DIRECTIONS FOR THIS TASK:
Your answer must be the records below, reproduced exactly.

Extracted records
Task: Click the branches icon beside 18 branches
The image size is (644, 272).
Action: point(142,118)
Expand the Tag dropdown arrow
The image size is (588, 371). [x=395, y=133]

RESULT OF THIS EXERCISE:
Task: Click the branches icon beside 18 branches
The image size is (644, 272).
Action: point(142,118)
Expand the Tag dropdown arrow
The image size is (588, 371). [x=395, y=133]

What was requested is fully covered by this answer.